Dans le registre supérieur, au centre de la composition, se détachant sur un ciel scintillant d’or, le Christ transfiguré est représenté sous forme d’une croix gemmée, typique de l’art byzantin, au centre d’un disque. La croix est sertie de pierres précieuses et entourée de quatre-vingt-dix-neuf étoiles d’or et d’argent, sur un fond azur. Le disque est festonné de rouge et d’or, conforme à l’iconographie traditionnelle de la Transfiguration.

La croix est entourée des signes grecs Alpha et Oméga -symboles du début et de la fin, utilisés pour définir Dieu dans la bible.
Le visage du Christ est en médaillon au centre de la croix.
Sous la croix, il y a l’inscription « salvus mundi », Salut du monde, qui est un autre symbole du Christ.
La croix est encadrée par deux figures de saints flottants dans les nuages stylisés, Elie et Moïse, les deux prophètes de l’Ancien Testament.
Ils annoncent les souffrances de la Passion du Christ et la nouvelle alliance de Dieu et des Hommes par la venue du Christ.
C’est le sujet de la Transfiguration.

Dans le registre central, les trois apôtres témoins de la transfiguration, sont représentés sous forme de moutons, deux à droite et un à gauche, saint Pierre, saint Jacques et saint Jean.
Les trois moutons ont le regard tourné vers la croix.

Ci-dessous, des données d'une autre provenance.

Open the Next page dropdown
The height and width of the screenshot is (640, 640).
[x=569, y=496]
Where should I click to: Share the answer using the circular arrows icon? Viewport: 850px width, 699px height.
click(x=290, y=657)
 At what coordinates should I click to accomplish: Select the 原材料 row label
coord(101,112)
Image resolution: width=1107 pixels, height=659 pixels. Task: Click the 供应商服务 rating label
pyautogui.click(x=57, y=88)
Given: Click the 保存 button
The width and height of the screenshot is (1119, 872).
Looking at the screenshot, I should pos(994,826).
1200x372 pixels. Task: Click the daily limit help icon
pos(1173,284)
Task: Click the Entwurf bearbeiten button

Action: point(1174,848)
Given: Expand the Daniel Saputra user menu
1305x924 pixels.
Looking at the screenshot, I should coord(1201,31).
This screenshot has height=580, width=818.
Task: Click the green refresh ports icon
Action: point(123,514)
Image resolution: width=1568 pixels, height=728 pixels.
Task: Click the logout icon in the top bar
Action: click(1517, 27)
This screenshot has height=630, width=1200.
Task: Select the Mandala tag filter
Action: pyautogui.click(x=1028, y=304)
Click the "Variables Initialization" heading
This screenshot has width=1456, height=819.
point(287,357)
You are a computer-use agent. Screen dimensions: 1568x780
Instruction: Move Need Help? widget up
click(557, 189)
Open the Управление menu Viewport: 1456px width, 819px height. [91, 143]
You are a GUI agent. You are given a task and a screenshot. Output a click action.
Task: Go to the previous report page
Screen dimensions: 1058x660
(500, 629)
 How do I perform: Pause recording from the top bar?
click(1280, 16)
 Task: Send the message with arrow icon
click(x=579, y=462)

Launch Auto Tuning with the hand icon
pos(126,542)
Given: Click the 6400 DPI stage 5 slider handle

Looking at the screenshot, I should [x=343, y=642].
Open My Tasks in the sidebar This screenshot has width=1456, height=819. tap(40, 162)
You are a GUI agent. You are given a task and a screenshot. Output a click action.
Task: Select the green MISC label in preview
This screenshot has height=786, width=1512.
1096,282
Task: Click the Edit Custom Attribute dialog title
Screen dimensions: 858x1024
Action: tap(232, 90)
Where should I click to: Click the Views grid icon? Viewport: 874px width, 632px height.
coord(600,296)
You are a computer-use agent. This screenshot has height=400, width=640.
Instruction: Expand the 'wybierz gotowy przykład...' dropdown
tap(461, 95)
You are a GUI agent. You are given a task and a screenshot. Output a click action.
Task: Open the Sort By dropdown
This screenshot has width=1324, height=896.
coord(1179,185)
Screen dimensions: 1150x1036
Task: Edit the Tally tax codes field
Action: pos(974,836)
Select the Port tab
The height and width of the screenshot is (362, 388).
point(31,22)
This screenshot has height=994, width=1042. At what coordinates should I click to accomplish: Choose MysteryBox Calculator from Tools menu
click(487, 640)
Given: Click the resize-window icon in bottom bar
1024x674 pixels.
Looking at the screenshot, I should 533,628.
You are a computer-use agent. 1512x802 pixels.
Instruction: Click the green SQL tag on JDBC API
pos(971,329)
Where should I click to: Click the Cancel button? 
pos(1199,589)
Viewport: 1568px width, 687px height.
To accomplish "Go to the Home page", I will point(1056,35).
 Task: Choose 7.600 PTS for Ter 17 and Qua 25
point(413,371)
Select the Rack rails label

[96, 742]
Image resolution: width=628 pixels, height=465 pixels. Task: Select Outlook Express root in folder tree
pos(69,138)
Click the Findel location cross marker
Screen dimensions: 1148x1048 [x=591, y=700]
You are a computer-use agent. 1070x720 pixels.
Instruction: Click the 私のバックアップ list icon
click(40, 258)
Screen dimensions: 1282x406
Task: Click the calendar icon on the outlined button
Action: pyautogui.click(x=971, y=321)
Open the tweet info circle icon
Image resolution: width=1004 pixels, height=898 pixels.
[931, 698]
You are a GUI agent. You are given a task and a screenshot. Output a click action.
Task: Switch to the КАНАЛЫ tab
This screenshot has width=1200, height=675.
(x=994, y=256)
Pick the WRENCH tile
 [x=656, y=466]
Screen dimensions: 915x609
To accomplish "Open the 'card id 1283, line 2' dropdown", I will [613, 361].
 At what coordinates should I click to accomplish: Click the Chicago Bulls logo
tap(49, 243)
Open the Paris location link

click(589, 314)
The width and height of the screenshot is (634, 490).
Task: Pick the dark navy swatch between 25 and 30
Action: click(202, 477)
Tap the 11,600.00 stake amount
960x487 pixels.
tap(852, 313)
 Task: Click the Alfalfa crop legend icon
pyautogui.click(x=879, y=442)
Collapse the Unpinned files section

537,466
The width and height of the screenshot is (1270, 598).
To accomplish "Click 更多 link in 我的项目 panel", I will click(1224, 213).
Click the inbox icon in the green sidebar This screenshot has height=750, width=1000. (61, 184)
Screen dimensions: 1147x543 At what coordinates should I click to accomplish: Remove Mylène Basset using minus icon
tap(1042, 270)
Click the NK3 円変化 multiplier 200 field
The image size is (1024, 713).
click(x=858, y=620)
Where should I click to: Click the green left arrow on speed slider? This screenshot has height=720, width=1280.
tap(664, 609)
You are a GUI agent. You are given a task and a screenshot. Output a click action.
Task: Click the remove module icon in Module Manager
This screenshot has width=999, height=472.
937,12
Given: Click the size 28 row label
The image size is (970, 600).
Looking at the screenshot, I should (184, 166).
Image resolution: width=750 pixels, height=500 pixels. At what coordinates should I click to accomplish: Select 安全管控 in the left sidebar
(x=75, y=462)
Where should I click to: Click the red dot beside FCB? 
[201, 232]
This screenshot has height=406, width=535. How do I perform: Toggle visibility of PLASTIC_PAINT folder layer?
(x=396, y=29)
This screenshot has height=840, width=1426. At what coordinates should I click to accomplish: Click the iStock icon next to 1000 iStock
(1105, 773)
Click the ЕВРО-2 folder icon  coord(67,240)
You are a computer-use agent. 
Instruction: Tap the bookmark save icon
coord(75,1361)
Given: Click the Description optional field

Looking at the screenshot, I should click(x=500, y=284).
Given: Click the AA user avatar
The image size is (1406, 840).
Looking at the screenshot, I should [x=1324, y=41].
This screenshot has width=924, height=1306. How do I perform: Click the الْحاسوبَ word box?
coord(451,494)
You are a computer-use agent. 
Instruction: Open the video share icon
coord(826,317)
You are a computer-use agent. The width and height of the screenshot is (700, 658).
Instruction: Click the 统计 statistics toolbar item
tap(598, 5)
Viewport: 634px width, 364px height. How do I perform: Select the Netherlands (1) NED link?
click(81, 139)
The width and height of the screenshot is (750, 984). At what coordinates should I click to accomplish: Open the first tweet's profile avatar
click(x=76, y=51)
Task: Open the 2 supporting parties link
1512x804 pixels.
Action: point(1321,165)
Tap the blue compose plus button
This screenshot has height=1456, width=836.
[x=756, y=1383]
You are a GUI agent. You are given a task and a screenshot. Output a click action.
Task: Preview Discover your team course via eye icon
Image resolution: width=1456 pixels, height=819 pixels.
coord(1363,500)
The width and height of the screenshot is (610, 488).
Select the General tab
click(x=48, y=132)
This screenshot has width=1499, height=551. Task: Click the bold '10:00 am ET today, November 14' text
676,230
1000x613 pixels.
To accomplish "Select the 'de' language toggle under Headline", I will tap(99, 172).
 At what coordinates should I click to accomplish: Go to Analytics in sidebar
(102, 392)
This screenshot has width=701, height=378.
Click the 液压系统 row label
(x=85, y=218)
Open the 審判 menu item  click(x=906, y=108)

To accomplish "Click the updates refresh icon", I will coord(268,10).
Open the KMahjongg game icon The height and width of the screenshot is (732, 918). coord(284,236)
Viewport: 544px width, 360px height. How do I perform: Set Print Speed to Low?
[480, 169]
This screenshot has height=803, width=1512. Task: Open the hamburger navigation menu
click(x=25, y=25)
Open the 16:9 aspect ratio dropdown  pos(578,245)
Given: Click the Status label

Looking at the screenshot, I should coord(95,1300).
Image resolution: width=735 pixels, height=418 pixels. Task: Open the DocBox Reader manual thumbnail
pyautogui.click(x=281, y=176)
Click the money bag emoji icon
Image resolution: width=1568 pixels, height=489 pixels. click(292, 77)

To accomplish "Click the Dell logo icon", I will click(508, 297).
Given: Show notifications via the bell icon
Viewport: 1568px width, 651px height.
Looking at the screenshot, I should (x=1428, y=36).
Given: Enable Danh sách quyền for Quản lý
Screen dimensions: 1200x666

Dans le registre inférieur, au centre se dresse saint Apollinaire, hiératique et solennel. Il porte des habits pontificaux de prêtre byzantin.
Il est représenté les bras levés et ouverts dans l’attitude de prière à Dieu.
Il est entouré de douze moutons qui représentent les apôtres.

Entre chaque mouton une gerbe de lys symbolise la pureté rituelle.

Le paysage en fond est constitué d’arbres (on reconnait les pins) et d’oiseaux, c’est une large vallée verte et fleurie.

Les détails très réalistes de la faune et de la flore expriment la vraisemblance du monde terrestre que le saint a côtoyé durant sa vie.

La mosaïque est vue de face, il n’y a pas de profondeur.

C’est le disque central qui détermine l’équilibre de la composition.

Le chant des oiseaux doit être perçu raison pour laquelle leur dimension est disproportionnée par rapport à la végétation.

Les petites tentes au pied des arbres, symbolisent l’errance de l’homme terrestre -évoquée par le nomadisme d’Israël au désert, contrairement aux moutons, elles sont vues du dessus.

Le sens symbolique de la représentation s’exprime dans le mélange des points de vue.

Plus on monte dans les registres, plus le dessin est stylisé.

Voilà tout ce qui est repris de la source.